Somos amigos y se lo pregunté directamente: “¿por qué permitiste que los militares se robaran un diez por ciento de los presupuestos de defensa durante tu gobierno?”. Esta conversación ocurrió hace varios años. Era off-the-record. No había hostilidad en mis palabras, sino curiosidad. El expresidente me contestó con una mezcla de franqueza y melancolía: “porque si trataba de impedirlo me hubieran dado una patada en el trasero”.

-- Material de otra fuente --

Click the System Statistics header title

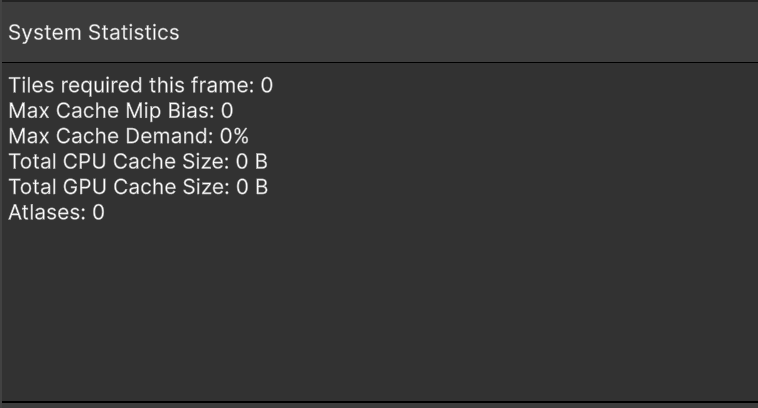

La corrupción era la forma de mantener una cierta estabilidad institucional. Nadie se escandalizaba. A cambio de ese maridaje non sancto había paz. Desde hace miles de años tres cuartas partes de los Estados del planeta funcionan así. Douglass North, Premio Nobel Economía en 1993, junto a dos colegas, lo describe admirablemente (A Conceptual Framework for Interpreting Recorded Human History). Les llama “sociedades de acceso limitado”. La alianza entre el poder político y el económico elige a los triunfadores, divide el botín y le asigna las migajas al resto. A cambio, hay estabilidad.

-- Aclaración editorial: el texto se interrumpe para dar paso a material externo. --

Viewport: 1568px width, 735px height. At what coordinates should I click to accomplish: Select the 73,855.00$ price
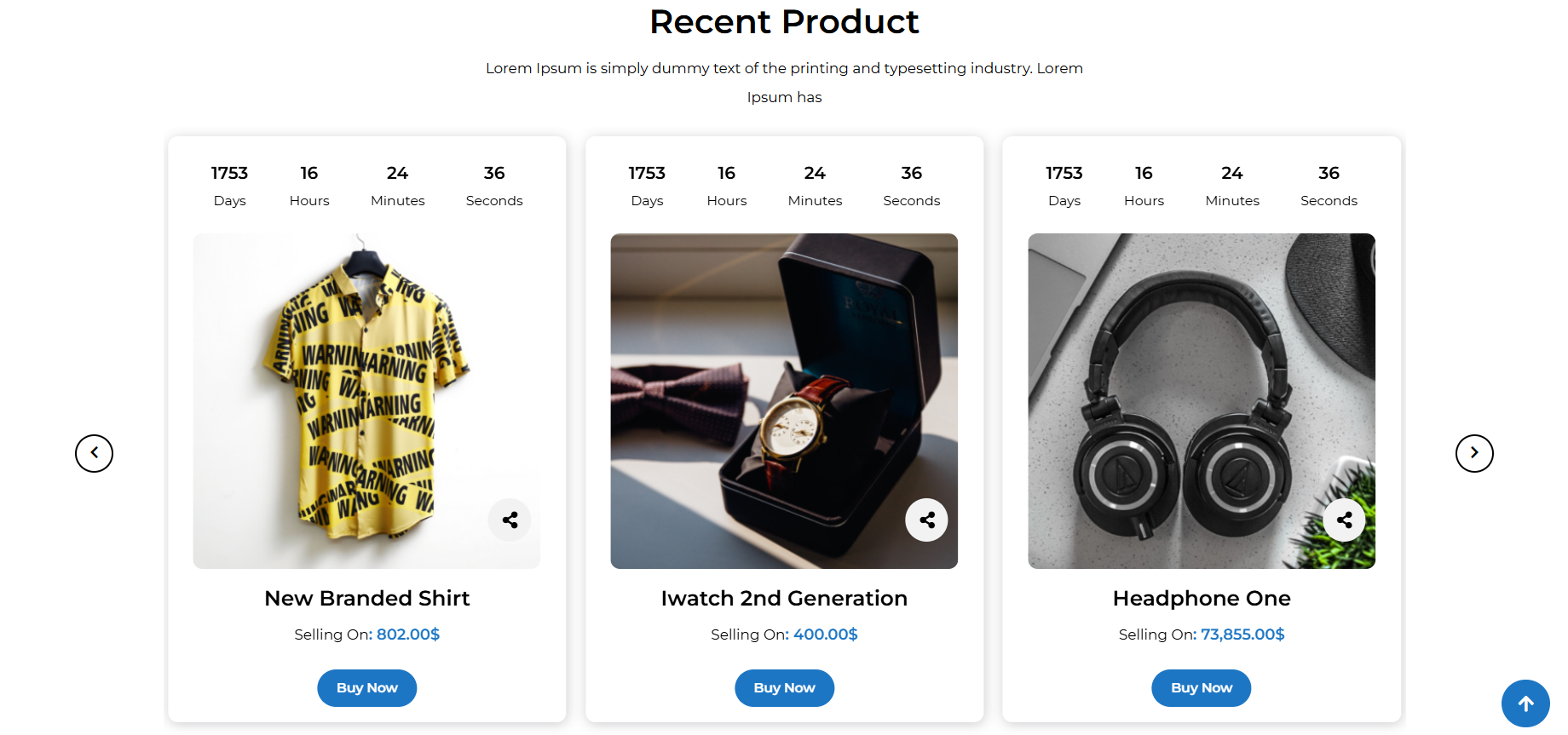coord(1242,635)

Lo novedoso, hace apenas dos siglos, es la aparición de algunos Estados guiados por la ley, la competencia, y la meritocracia, donde moralmente se condena y persigue penalmente el enriquecimiento ilícito, el peculado y la colusión entre el sector público y los empresarios privados que esquilman a los contribuyentes. Estas sociedades, según North, son las de “acceso abierto”. En ellas triunfan los mejores, sujetos a las reglas y por medio de la competencia, lo que no las hace perfectas, pero sí más hospitalarias con el progreso y la prosperidad.
A John Maynard Keynes, el economista británico más influyente del siglo XX, debemos la peligrosa y extendida propuesta de que los gobiernos, mediante el aumento del gasto público y el perímetro del Estado pueden combatir el desempleo, impulsar el crecimiento y controlar la inflación permanentemente. ¿Qué mejor coartada para gobernantes y funcionarios deshonestos?
Pero la idea central del keynesianismo –el gobierno como gran operador económico para evitar los ciclos de recesión— tampoco contaba con la psicología de los políticos y los funcionarios honrados. Estos no se robaban los recursos por ética profesional, pero sí actuaban según sus intereses electorales. Si un congresista o un gobernador regional perciben que una inversión pública realizada en su circunscripción favorecerá su destino político, probablemente la auspicien aunque no tenga sentido para la totalidad de sus conciudadanos. Sencillamente, no existe el bien común, sino decisiones tomadas por quienes tienen sus propios intereses personales.
Cuando Keynes, tras la crisis planetaria de 1929, comenzó a formular sus teorías, parecía una propuesta razonable. El tiempo y la experiencia no confirman sus pronósticos. No es buena para las naciones respetuosas de la ley. Es terrible para las otras.